WHAT THE TASK REQUIRES | Return each entry exactly, with none missing.

EXTRACTED ENTRIES |
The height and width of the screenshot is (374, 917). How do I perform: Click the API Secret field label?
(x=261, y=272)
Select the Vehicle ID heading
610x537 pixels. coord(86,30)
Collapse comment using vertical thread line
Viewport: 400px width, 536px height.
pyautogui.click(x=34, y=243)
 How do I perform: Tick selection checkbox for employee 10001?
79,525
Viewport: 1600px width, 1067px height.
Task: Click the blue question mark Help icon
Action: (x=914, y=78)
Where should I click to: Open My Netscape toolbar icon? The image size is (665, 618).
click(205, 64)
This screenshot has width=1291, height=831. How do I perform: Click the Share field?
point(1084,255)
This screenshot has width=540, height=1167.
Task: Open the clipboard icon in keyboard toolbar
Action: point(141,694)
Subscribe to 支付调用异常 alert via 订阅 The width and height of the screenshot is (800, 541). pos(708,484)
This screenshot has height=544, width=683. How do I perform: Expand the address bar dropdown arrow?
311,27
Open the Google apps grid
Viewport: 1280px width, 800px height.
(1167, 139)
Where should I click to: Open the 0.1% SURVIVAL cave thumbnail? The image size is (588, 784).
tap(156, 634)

TASK SOLUTION |
The height and width of the screenshot is (374, 917). How do I perform: Click the API Secret field label?
(x=261, y=272)
Select the Vehicle ID heading
610x537 pixels. coord(86,30)
Collapse comment using vertical thread line
Viewport: 400px width, 536px height.
pyautogui.click(x=34, y=243)
 How do I perform: Tick selection checkbox for employee 10001?
79,525
Viewport: 1600px width, 1067px height.
Task: Click the blue question mark Help icon
Action: (x=914, y=78)
Where should I click to: Open My Netscape toolbar icon? The image size is (665, 618).
click(205, 64)
This screenshot has width=1291, height=831. How do I perform: Click the Share field?
point(1084,255)
This screenshot has width=540, height=1167.
Task: Open the clipboard icon in keyboard toolbar
Action: point(141,694)
Subscribe to 支付调用异常 alert via 订阅 The width and height of the screenshot is (800, 541). pos(708,484)
This screenshot has height=544, width=683. How do I perform: Expand the address bar dropdown arrow?
311,27
Open the Google apps grid
Viewport: 1280px width, 800px height.
(1167, 139)
Where should I click to: Open the 0.1% SURVIVAL cave thumbnail? The image size is (588, 784).
tap(156, 634)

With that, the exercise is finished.